START AVAILABLE DATA
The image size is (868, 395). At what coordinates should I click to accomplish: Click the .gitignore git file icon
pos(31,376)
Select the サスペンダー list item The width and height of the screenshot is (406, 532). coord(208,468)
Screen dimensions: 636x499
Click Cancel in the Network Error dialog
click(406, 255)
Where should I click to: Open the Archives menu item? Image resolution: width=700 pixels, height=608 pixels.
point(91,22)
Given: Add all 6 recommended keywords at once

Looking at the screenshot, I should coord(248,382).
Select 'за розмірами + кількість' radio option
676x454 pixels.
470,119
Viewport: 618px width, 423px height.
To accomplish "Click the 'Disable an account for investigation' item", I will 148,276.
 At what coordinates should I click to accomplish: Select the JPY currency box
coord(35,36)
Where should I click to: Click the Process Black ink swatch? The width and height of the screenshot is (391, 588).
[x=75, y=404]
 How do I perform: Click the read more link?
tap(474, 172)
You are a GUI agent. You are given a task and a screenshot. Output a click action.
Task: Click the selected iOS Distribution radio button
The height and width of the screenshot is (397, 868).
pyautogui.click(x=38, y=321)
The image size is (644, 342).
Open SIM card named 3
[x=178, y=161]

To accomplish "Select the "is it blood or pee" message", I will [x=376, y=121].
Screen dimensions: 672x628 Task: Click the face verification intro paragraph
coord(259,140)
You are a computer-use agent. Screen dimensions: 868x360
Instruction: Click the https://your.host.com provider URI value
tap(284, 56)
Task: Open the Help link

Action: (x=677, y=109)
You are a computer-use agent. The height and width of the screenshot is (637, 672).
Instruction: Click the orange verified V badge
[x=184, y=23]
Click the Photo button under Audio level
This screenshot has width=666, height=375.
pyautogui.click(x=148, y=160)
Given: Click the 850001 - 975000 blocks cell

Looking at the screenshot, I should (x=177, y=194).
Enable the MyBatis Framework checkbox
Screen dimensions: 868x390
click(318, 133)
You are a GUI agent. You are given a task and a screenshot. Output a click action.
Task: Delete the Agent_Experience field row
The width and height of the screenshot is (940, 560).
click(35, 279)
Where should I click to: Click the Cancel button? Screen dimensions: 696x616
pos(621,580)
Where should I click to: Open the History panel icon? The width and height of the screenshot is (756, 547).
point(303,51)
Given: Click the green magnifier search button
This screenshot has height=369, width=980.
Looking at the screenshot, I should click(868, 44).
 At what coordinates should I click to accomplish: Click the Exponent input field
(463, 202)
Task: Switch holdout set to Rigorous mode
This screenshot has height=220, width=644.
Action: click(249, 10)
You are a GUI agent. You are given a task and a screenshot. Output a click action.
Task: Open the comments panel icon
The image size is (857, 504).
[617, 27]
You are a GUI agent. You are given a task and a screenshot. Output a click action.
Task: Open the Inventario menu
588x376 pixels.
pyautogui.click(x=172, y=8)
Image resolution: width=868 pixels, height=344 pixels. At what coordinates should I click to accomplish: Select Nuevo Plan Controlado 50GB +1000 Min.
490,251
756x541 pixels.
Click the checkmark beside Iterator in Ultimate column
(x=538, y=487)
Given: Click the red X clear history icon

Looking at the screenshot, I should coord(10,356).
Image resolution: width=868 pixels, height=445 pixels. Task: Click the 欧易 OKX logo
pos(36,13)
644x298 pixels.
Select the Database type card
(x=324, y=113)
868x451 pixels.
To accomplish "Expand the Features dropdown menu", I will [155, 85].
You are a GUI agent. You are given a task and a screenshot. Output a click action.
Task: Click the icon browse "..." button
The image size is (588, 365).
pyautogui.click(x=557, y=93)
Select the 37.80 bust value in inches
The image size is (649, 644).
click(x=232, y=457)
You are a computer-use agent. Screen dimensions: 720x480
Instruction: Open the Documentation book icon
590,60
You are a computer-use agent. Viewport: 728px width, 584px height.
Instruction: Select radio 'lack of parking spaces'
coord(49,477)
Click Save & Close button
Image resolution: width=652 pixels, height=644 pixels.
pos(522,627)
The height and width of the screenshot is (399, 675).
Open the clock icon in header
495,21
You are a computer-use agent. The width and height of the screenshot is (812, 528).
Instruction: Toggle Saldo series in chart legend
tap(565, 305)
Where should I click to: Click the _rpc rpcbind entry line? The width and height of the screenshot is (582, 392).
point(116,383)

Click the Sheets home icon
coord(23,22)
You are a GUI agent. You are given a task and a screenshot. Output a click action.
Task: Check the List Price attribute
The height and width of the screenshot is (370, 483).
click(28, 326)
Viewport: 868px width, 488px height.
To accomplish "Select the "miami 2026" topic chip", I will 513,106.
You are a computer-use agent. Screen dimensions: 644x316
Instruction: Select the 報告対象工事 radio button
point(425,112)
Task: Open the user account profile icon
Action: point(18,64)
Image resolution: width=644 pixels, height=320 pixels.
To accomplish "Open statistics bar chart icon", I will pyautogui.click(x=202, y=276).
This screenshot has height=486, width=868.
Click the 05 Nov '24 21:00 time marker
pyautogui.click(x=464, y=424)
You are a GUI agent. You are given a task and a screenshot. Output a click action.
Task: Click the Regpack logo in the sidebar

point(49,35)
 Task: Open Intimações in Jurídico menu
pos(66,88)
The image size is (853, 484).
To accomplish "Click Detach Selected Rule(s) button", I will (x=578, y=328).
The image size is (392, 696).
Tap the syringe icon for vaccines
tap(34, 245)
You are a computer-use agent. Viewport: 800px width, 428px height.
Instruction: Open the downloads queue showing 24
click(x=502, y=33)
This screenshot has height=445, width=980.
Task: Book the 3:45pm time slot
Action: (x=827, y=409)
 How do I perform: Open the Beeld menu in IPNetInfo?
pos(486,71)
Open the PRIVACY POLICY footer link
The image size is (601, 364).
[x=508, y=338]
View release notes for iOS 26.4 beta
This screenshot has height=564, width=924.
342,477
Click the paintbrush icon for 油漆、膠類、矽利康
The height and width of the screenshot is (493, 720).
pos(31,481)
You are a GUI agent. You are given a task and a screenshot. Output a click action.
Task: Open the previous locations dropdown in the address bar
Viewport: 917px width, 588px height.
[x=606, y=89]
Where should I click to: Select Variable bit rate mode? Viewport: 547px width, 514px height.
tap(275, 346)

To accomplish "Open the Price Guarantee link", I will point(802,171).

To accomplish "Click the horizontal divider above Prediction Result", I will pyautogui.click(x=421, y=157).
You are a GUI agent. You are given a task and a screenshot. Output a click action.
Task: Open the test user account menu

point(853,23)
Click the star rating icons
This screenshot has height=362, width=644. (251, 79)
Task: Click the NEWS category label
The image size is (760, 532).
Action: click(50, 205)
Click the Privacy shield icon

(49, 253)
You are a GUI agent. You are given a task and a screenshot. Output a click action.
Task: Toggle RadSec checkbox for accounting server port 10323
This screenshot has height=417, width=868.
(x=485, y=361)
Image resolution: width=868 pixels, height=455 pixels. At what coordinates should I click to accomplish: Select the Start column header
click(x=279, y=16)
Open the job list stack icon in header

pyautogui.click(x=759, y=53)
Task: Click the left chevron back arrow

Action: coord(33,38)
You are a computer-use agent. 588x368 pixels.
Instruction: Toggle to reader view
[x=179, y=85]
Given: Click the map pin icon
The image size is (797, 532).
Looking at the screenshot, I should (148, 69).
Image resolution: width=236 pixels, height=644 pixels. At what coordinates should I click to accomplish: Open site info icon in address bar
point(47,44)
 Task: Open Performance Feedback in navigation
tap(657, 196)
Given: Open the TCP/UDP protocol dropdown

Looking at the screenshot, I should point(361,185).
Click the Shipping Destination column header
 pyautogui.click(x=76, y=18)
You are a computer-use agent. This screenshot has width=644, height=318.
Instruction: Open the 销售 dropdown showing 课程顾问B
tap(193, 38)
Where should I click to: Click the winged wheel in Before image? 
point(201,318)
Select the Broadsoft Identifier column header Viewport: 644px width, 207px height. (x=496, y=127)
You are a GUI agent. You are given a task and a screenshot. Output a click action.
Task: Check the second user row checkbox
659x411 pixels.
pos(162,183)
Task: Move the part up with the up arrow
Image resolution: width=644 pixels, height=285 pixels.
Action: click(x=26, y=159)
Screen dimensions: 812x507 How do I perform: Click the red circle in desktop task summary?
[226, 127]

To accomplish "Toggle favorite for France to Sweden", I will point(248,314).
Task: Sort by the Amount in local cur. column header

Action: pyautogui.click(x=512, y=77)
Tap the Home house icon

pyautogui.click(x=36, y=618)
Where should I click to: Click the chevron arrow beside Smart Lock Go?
END AVAILABLE DATA
| WORK INSTRUCTIONS |
Copy, exactly and only, the lines above that begin with the one containing "Select the Database type card" and finish with the one containing "Task: Check the List Price attribute".

| EXERCISE OUTPUT |
Select the Database type card
(x=324, y=113)
868x451 pixels.
To accomplish "Expand the Features dropdown menu", I will [155, 85].
You are a GUI agent. You are given a task and a screenshot. Output a click action.
Task: Click the icon browse "..." button
The image size is (588, 365).
pyautogui.click(x=557, y=93)
Select the 37.80 bust value in inches
The image size is (649, 644).
click(x=232, y=457)
You are a computer-use agent. Screen dimensions: 720x480
Instruction: Open the Documentation book icon
590,60
You are a computer-use agent. Viewport: 728px width, 584px height.
Instruction: Select radio 'lack of parking spaces'
coord(49,477)
Click Save & Close button
Image resolution: width=652 pixels, height=644 pixels.
pos(522,627)
The height and width of the screenshot is (399, 675).
Open the clock icon in header
495,21
You are a computer-use agent. The width and height of the screenshot is (812, 528).
Instruction: Toggle Saldo series in chart legend
tap(565, 305)
Where should I click to: Click the _rpc rpcbind entry line? The width and height of the screenshot is (582, 392).
point(116,383)

Click the Sheets home icon
coord(23,22)
You are a GUI agent. You are given a task and a screenshot. Output a click action.
Task: Check the List Price attribute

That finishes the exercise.